◆ **ABOUT THIS EXERCISE**: The output should be every line below, retyped exactly, with no images.

◆ **DATA IN THIS EXERCISE**:

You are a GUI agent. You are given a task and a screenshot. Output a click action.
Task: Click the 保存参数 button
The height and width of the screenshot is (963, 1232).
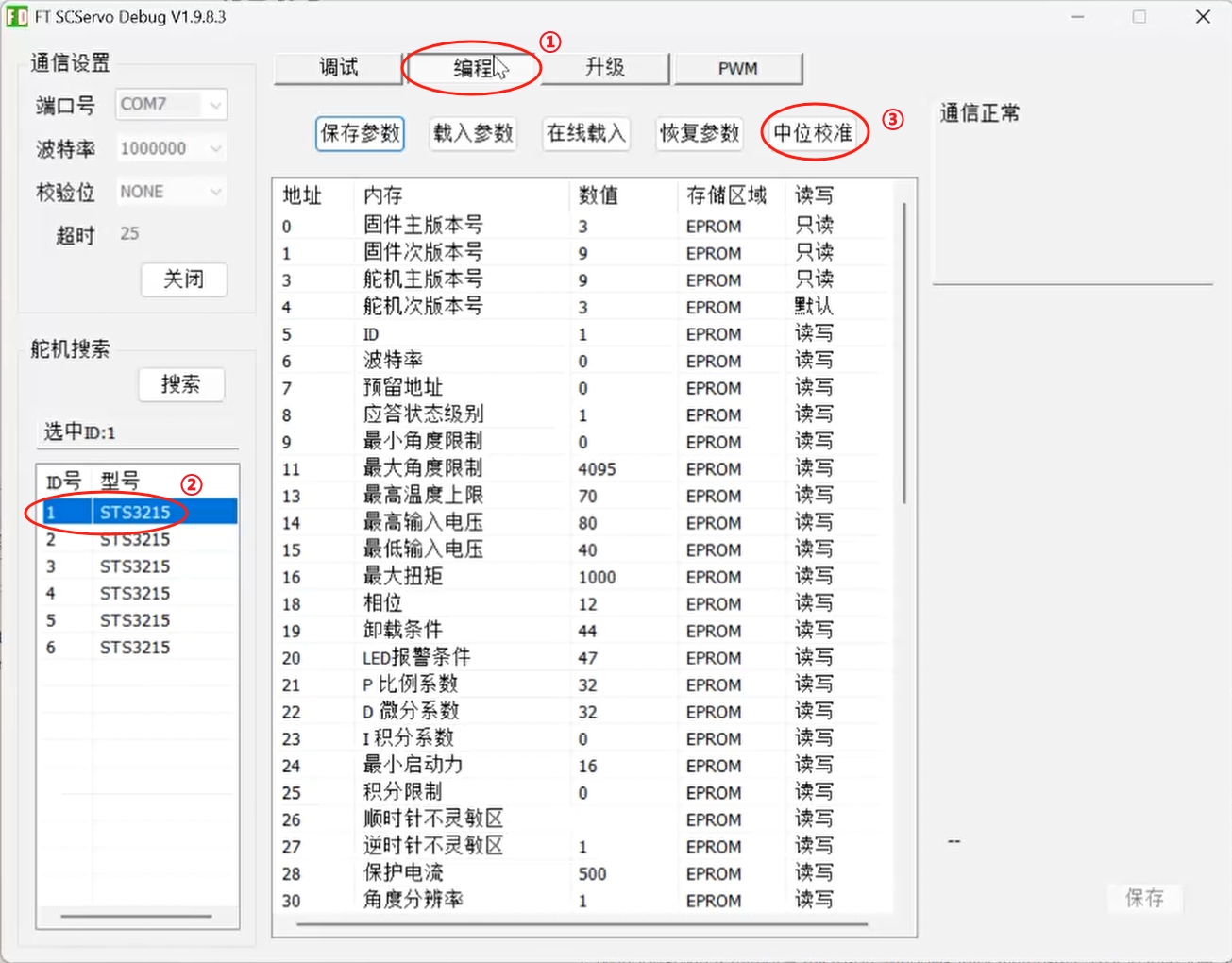pyautogui.click(x=360, y=133)
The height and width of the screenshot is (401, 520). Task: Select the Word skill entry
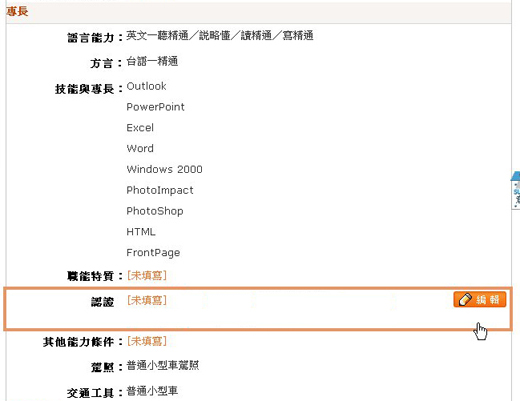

◆ **RESULT FOR THIS TASK**:
You are a GUI agent. You are given a task and a screenshot. Output a click action.
Task: Click the 保存参数 button
The height and width of the screenshot is (963, 1232).
pyautogui.click(x=360, y=133)
The height and width of the screenshot is (401, 520). Task: Select the Word skill entry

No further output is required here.